EU Policy Updates 07-10-2025

In a nutshell: The Commission President von der Leyen presented her State of the Union speech. The European Commission published 2025 Strategic Foresight Report, guidelines under the CER Directive and opened a call for evidence on the Digital Omnibus. The European Parliament adopted a resolution on the IGF, and a report on the revision of the public procurement framework. The CJEU dismissed a case against the EU-US data transfer framework, and clarified the scope of personal data in data transfers. The EDPB published guidelines on the interplay between the DSA and the GDPR. The EDPS adopted an opinion on the UN Cybercrime treaty.

The European Commission President von der Leyen delivered 2025 State of the Union speech

On 10 September, the European Commission’s President Ursula von der Leyen delivered 2025 State of the Union address to the European Parliament. This is an opportunity for the President to share her vision for the EU, take stock of achievements and to announce major upcoming initiatives. Within the digital area, von der Leyen promised to “massively invest in digital and clean tech”, through the future Competitiveness Fund (see our previous reporting here) and a doubled Horizon Europe programme. In addition, von der Leyen reiterated the European Commission’s plans to propose the Digital Omnibus, a simplification agenda “to make business in Europe easier”. Von der Leyen also highlighted the need for a “European AI” that is essential for Europe’s tech sovereignty, as well as introducing a “made in Europe” criteria in public procurement. The Commission will also look into introducing restrictions for children’s access to social media, based on the example of social media ban for children under 16, introduced in Australia in 2024.

The European Commission published 2025 Strategic Foresight Report

On 9 September, the European Commission published its 2025 Strategic Foresight Report. In its report, the Commission notes increasing geopolitical tensions, where the EU must integrate security and strategic autonomy into its economic policies. Pursuing both competitiveness and strategic autonomy requires careful policy design, according to the European Commission. Excessive dependency on key digital services provided by non-EU entities “exposes the EU to risks, including data security vulnerabilities, service disruptions, espionage and economic coercion”, notes the Commission. The EU regulatory approach prevents unchecked access to personal data of Europeans. At the same time the EU model might potentially hinder innovation and market entry. A key challenge in EU’s globally competitive innovation “is the fragmentation of EU technology governance and related policies, between the EU and its Member States”. The report also notes “the effects of a new global oligarchy, with a few tech billionaires increasingly influencing politics”. Fast and uncontrolled technological development might only further complicate the challenge posed by disinformation, according to the European Commission. As a result, the report notes that a particular attention should be given inter alia to “developing and putting into practice the EU-sourced strategic enablers, such as secure digital infrastructures[...]”. The EU should also strive to be the global standard-setter on AI, so that “AI’s disruptive power becomes a driver of prosperity, inclusiveness, safety, security, and democratic trust.” The EU also needs to “address policy fragmentation in technology governance”, according to the report.

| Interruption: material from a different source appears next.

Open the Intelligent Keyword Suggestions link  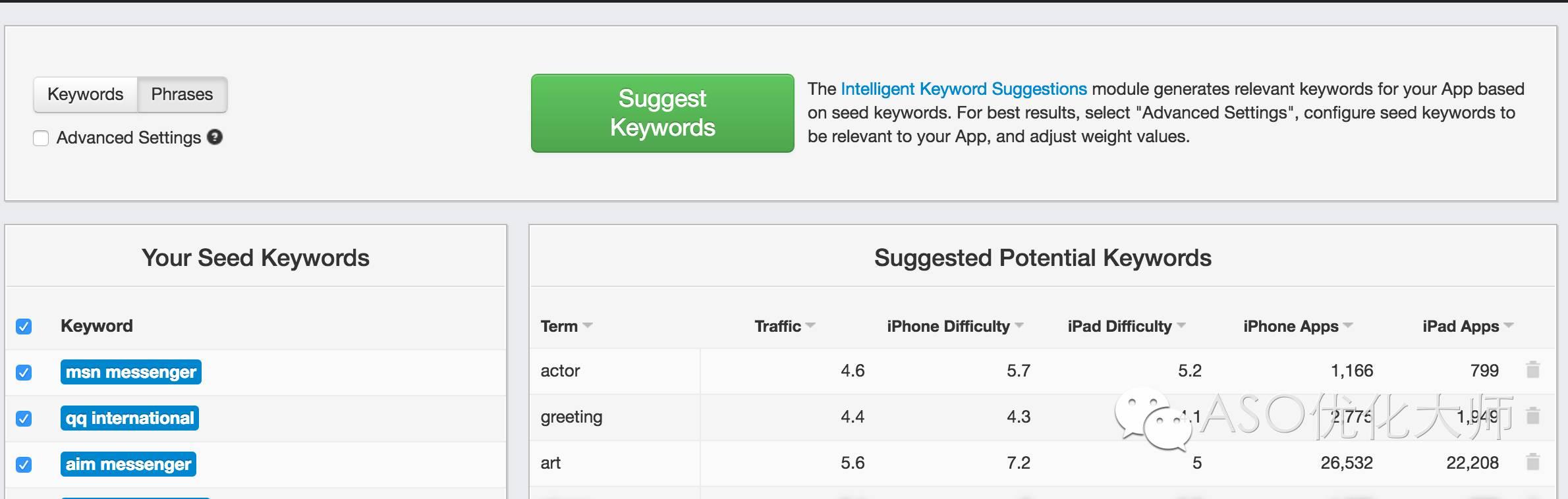(963, 89)
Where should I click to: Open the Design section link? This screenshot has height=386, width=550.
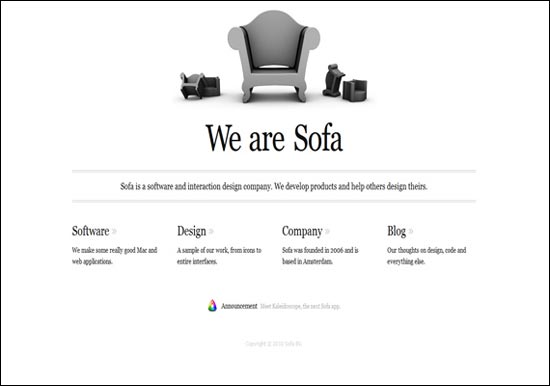click(192, 232)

The European Commission opened a call for evidence on Digital Omnibus

On 16 September, the European Commission published a call for evidence on “Digital Omnibus – Digital Package on simplification”. It complements ongoing reviews of the Data Union Strategy, the Cybersecurity Act and the upcoming Apply AI strategy. The call for evidence focuses on inter alia simplifying rules on cookies and other tracking technologies under the ePrivacy Directive. In relation to cybersecurity, the Digital Omnibus recognises the burden of incident reporting obligations arising from different EU legislation. The European Commission should, therefore, streamline reporting processes. With regards to the European Digital Identity Framework (EUDI), the Digital Omnibus should lead to reduced compliance costs and enhance legal clarity for relying parties and qualified trust service providers. In relation to the AI Act, the Commission should ensure a predictable and effective application with a focus on the needs of small mid-cap businesses. In addition, the European Commission will continue evaluating the “cumulative effect, the coherence and the opportunities” of the EU digital rules across the EU Single Market through the upcoming Digital Fitness Check.

Internet governance

The European Parliament adopted a resolution on renewing the mandate of the IGF

On September 10, the European Parliament in plenary session adopted the resolution on governance of the internet – renewal of the mandate of the Internet Governance Forum. MEPs call for the internet to remain “open, free, global, interoperable, reliable, secure and governed for all by all”, and call on the UN General Assembly to “permanently renew the mandate of the IGF, and to strengthen its resources and the multistakeholder model of internet governance”. MEPs also consider that despite the IGF not adopting formal conclusions, “the EU’s responsibility is to support this process”. According to the resolution, the IGF offers a positive context for shaping the internet’s future on the basis of a multistakeholder approach. MEPs underline the importance of preserving an open and interoperable internet “as a global public resource” and condemn “any effort to fragment the internet or to replace multistakeholder governance with intergovernmental control”.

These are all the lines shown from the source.